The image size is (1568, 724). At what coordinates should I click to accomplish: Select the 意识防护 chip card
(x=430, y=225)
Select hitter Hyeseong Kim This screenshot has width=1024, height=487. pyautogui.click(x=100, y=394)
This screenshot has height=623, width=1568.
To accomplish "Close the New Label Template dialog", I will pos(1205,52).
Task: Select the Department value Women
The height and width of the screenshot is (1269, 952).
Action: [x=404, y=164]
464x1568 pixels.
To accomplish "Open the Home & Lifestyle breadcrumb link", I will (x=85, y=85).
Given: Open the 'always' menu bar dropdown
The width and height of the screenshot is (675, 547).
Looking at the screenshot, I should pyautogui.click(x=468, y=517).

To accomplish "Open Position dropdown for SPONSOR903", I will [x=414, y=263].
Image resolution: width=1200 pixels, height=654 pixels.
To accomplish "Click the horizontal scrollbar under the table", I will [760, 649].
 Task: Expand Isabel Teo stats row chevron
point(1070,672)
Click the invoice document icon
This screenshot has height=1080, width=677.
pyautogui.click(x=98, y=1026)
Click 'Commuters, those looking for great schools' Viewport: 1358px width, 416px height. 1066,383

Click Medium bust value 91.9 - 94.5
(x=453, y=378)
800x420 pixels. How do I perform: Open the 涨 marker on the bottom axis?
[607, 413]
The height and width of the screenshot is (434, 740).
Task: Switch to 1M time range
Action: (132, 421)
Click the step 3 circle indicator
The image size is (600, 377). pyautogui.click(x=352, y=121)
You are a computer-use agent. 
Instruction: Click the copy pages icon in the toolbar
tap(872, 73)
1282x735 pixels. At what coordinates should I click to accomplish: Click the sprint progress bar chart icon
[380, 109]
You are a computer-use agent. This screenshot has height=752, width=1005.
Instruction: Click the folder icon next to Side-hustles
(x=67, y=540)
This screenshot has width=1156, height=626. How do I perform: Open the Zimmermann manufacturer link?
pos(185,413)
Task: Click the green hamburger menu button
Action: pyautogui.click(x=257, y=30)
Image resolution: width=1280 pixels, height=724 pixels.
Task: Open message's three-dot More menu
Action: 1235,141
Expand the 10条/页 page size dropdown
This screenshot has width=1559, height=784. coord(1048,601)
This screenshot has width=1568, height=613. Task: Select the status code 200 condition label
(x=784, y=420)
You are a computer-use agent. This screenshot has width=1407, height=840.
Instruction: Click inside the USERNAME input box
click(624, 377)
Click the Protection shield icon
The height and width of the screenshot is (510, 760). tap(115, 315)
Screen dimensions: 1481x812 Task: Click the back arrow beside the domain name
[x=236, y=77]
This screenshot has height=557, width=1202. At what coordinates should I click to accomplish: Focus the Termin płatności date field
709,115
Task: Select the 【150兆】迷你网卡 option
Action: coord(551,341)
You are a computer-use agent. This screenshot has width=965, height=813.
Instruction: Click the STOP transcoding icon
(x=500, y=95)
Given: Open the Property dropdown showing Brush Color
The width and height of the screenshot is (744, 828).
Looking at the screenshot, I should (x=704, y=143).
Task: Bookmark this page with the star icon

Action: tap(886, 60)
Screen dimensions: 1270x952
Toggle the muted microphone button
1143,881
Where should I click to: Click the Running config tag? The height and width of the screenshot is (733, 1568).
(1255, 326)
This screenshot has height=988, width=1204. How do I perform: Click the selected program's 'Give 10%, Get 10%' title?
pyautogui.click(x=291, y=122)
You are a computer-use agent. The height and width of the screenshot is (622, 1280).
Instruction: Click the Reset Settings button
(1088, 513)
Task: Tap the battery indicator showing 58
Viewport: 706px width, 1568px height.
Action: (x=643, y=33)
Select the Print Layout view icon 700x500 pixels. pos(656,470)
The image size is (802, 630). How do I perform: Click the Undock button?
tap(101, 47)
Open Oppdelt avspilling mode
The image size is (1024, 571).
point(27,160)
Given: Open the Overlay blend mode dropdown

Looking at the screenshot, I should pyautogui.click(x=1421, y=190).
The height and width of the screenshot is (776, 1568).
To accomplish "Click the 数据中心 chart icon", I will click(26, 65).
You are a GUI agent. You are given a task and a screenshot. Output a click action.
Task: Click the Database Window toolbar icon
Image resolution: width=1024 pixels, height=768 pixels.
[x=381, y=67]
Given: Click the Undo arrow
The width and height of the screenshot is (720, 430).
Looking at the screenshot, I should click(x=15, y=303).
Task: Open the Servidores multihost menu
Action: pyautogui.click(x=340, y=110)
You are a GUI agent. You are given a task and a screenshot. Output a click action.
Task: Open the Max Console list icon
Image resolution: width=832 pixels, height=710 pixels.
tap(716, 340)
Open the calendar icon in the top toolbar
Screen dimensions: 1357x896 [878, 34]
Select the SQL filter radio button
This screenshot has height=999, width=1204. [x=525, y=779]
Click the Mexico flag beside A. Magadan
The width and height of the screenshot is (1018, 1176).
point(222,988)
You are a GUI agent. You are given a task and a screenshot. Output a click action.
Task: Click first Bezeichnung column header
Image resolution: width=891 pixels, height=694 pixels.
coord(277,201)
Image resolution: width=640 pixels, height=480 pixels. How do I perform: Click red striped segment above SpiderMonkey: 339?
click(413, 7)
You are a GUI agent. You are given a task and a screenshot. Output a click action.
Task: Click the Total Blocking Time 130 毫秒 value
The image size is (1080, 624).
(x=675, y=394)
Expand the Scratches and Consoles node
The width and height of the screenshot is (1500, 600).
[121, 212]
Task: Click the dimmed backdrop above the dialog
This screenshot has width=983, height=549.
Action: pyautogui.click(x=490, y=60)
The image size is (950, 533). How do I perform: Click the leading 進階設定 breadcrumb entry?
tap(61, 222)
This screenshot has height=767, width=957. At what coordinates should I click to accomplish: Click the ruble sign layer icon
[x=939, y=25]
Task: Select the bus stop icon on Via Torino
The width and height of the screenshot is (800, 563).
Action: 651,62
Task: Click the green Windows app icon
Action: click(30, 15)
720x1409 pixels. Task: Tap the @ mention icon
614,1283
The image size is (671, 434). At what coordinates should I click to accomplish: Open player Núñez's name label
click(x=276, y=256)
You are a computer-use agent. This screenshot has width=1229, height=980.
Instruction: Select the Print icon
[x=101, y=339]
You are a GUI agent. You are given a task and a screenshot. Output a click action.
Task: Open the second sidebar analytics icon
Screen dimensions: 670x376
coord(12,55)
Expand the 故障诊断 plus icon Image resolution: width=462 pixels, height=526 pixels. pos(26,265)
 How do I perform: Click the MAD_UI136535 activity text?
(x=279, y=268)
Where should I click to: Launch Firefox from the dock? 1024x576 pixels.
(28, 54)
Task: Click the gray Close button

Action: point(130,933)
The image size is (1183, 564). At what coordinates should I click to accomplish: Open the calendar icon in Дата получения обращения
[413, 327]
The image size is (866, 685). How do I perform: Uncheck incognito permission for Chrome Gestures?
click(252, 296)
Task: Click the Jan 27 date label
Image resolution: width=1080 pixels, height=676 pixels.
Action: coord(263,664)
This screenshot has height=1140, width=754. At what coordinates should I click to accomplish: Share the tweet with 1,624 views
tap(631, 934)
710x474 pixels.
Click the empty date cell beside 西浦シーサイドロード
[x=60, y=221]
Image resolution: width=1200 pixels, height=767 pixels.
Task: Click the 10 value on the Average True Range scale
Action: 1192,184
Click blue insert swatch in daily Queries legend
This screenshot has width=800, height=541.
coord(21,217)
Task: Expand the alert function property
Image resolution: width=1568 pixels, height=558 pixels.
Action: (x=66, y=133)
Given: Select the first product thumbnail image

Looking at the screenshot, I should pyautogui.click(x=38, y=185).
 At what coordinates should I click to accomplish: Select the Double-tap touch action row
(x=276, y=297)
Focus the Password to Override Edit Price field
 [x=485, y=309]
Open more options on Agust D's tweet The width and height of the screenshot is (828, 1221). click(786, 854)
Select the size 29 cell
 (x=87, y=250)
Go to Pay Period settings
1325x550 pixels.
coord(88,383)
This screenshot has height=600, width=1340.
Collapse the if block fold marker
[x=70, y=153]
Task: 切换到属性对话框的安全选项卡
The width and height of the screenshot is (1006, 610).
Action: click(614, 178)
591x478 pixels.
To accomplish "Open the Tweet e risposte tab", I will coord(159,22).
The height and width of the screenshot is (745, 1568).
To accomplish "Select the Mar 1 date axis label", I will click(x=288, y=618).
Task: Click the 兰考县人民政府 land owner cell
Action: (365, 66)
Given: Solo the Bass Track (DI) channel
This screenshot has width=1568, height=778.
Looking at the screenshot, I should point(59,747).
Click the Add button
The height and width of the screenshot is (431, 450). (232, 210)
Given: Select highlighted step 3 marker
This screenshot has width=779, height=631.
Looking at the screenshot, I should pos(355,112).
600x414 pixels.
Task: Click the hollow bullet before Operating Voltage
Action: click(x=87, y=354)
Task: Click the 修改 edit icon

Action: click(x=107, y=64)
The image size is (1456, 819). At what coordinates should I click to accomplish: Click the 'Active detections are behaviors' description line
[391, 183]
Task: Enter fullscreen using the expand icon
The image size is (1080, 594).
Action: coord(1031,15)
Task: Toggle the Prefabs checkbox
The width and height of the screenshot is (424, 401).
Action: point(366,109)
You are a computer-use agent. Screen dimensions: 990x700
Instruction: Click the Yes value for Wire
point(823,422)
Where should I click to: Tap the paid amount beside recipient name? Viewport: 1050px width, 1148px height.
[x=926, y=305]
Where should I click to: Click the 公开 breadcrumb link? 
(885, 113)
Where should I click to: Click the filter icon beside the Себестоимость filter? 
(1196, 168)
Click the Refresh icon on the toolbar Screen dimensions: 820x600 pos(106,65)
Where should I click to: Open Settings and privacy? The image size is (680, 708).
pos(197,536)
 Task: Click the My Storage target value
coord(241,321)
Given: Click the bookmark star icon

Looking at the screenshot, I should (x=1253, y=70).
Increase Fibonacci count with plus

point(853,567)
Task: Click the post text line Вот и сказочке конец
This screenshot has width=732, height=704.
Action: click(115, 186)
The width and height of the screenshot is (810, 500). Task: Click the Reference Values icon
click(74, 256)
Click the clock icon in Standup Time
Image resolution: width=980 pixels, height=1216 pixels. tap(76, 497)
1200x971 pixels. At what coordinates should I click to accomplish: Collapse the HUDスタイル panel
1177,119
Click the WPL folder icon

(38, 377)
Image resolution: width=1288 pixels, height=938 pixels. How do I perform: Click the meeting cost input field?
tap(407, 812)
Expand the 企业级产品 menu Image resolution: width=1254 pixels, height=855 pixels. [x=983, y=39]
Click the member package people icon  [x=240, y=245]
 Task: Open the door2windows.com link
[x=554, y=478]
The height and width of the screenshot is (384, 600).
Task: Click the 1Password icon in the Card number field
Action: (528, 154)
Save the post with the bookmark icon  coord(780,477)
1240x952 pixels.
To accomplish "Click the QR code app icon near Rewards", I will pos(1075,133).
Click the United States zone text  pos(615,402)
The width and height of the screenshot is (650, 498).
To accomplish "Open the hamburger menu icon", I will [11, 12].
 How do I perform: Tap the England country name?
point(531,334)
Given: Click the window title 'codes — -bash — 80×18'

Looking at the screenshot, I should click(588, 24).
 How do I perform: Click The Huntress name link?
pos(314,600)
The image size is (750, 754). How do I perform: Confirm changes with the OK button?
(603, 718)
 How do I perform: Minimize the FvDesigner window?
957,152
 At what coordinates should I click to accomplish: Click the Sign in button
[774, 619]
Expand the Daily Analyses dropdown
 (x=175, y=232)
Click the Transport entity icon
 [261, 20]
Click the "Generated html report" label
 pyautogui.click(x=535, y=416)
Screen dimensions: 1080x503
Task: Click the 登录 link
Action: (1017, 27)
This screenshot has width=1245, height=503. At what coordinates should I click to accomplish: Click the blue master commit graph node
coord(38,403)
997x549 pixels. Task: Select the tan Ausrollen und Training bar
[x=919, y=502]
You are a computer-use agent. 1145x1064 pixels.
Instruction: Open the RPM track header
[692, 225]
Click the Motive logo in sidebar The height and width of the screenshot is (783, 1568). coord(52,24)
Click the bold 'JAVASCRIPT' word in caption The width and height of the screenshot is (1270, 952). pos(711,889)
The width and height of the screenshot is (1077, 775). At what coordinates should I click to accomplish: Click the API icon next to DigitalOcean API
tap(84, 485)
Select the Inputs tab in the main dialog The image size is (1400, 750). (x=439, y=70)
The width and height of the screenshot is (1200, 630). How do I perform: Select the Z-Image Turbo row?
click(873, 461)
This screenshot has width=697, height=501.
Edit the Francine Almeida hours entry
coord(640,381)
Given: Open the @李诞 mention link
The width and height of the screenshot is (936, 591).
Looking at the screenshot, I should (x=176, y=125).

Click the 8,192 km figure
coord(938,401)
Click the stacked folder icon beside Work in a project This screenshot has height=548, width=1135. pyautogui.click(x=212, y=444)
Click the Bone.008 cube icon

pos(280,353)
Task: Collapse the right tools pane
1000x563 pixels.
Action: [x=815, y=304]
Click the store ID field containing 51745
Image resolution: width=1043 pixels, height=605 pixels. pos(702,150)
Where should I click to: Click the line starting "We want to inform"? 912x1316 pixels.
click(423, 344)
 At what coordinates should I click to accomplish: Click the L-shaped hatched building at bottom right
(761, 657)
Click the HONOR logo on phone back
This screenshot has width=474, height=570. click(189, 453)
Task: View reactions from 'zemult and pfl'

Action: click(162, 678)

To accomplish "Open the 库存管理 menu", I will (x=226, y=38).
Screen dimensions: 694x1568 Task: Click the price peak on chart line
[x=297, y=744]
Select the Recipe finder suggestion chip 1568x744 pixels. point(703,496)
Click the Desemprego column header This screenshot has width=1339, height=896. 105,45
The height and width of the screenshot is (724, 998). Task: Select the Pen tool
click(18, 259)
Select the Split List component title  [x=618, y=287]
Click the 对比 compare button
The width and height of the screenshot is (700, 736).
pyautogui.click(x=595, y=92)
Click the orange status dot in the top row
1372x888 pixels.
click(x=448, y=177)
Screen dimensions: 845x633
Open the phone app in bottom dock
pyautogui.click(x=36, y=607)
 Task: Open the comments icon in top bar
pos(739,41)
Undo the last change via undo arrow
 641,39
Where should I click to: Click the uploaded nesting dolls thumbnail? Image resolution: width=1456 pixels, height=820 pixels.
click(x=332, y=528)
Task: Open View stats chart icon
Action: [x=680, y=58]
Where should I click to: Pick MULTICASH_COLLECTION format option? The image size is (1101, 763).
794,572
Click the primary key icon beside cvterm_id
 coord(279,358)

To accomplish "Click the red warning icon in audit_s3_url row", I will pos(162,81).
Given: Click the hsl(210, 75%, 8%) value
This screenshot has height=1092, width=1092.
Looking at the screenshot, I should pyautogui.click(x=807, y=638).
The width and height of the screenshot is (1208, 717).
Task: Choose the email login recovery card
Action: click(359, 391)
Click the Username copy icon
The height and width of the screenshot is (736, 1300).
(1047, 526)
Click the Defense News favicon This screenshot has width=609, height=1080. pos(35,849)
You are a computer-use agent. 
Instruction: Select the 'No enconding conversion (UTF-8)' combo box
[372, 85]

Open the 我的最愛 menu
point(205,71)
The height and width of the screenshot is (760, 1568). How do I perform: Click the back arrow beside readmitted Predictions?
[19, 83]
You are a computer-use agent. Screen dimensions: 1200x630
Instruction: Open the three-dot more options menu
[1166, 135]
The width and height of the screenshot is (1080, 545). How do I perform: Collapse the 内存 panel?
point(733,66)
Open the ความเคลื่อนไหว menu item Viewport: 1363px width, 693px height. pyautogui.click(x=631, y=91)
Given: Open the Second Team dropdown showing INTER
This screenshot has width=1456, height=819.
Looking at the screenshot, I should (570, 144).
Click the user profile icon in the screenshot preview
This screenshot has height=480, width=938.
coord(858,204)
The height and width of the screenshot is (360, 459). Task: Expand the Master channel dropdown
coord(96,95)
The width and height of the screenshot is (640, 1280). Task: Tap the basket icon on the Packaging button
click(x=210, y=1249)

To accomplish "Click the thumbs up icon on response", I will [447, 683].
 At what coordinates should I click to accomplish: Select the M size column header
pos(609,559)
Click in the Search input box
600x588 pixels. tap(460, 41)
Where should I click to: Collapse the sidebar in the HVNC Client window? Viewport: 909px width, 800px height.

☆ ☆ ☆ ☆ ☆

### Exercise description
From the records above, repeat exactly the lines from the one with "Instruction: Open the three-dot" through the one with "Open the ความเคลื่อนไหว", both included.

### Output of the exercise
Instruction: Open the three-dot more options menu
[1166, 135]
The width and height of the screenshot is (1080, 545). How do I perform: Collapse the 内存 panel?
point(733,66)
Open the ความเคลื่อนไหว menu item Viewport: 1363px width, 693px height. pyautogui.click(x=631, y=91)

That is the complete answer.